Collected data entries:
___
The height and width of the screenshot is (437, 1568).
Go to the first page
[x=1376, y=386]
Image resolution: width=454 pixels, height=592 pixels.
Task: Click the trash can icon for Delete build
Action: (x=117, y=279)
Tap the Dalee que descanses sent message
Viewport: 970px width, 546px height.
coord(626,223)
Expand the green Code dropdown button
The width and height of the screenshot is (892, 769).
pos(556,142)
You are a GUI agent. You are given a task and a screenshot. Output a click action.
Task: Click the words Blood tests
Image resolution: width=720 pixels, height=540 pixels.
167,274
___
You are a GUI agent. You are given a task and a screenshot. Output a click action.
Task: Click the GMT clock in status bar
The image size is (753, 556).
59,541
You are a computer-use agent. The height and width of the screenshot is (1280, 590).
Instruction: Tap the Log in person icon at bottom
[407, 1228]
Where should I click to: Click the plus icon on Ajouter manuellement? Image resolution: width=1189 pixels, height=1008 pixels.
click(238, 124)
___
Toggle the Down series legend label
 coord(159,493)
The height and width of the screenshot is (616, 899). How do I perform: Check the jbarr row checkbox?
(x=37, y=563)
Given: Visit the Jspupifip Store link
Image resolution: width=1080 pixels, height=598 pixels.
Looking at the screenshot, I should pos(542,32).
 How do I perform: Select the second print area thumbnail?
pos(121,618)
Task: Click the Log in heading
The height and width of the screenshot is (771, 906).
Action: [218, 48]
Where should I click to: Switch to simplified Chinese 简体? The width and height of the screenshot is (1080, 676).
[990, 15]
___
* Task to carry out:
Copy exactly the stretch of data above from the line with "The height and width of the screenshot is (437, 1568)." through the line with "Task: Click the words Blood tests", and omit all other lines.

* Finished task:
The height and width of the screenshot is (437, 1568).
Go to the first page
[x=1376, y=386]
Image resolution: width=454 pixels, height=592 pixels.
Task: Click the trash can icon for Delete build
Action: (x=117, y=279)
Tap the Dalee que descanses sent message
Viewport: 970px width, 546px height.
coord(626,223)
Expand the green Code dropdown button
The width and height of the screenshot is (892, 769).
pos(556,142)
You are a GUI agent. You are given a task and a screenshot. Output a click action.
Task: Click the words Blood tests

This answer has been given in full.